What I am saying is that it is impossible to separate completely a discussion of the role of L&E in legal education from the ideological aspects of the subject. I honestly believe that at some level the turn of L&E to econometrics and empirical work is a flight from the implications of a thoroughgoing Alchianesque kind of economics. Perhaps that is even more clear with the current popularity of Behavioral Economics, and of late I even notice in the literature a somewhat open attack on the very idea of freedom of contract. I do not think these developments are accidental or random; I believe that they are inherent in the very structure of modern universities and law schools, and I, therefore, suggest that perhaps you are looking in the wrong direction for a solution to the problem you describe.
Certainly economics faculties, though they have much less motivation to enter the public arena than do law professors, are better situated to do the economics of law than are law professors, who mainly have a very different kind of educational mission. Even if that is not popular with them at the moment (other than perhaps in IO), that is not part of the concern of law schools (we don’t see Biology and Economics in Biology departments just because the economists happen not to be doing that kind of work), nor do I think it is the job of law professors to make significant advances in economic theory. They should utilize the insights of economics at the level at which it works for lawyers and judges, and that is all (it is a lot) that economics should be in law schools.

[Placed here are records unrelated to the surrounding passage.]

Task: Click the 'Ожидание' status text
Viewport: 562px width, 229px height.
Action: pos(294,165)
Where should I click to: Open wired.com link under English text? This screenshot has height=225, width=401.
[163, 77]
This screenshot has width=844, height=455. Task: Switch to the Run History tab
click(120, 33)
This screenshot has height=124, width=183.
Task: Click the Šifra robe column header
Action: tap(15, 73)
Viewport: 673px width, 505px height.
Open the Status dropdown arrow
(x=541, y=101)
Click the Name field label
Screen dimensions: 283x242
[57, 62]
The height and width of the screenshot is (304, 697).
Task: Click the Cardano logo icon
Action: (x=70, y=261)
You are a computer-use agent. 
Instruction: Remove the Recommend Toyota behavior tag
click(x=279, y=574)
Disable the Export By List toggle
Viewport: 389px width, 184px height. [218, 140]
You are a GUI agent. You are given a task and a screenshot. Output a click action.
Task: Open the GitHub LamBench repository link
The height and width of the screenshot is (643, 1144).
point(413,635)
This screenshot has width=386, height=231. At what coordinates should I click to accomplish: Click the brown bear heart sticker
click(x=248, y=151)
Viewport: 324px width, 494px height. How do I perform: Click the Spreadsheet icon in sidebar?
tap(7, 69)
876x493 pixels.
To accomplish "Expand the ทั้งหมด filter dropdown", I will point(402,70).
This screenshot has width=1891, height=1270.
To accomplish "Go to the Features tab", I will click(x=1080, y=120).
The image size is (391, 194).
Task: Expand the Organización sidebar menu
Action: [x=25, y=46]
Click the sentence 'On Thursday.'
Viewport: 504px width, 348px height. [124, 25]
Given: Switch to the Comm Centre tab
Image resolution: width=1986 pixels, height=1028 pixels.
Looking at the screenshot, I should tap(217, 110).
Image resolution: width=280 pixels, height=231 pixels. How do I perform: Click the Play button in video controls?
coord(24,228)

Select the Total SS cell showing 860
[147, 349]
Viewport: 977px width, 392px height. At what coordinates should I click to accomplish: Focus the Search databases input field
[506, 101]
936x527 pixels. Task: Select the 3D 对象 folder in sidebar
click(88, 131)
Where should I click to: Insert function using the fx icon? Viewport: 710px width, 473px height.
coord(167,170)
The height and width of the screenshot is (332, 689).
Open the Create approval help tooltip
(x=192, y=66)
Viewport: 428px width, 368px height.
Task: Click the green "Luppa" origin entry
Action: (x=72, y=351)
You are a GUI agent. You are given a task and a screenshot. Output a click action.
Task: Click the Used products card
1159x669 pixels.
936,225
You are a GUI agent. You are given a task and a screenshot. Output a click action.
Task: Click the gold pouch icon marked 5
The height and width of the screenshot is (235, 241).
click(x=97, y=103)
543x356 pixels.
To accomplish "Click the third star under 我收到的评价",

As for empirical work, I like your idea of emphasizing collaboration and translation; that is probably the most meaningful kind of interdisciplinary work; but I see a fairly limited role for law professors in that (largely explaining to the empiricists what factual issues need measuring and what legal implications they might otherwise misunderstand).
I always thought that my idea of economics for law professors was vastly more important than the idea of economics for judges. I still think that, and I also still think that University Economics is the approach that makes sense in this task. But if that is not to be, and L&E is to go the way I see it at the moment (and we agree on most of that), then I would just as soon see it totally disappear from the law schools, though I do not really think there is much chance of that happening.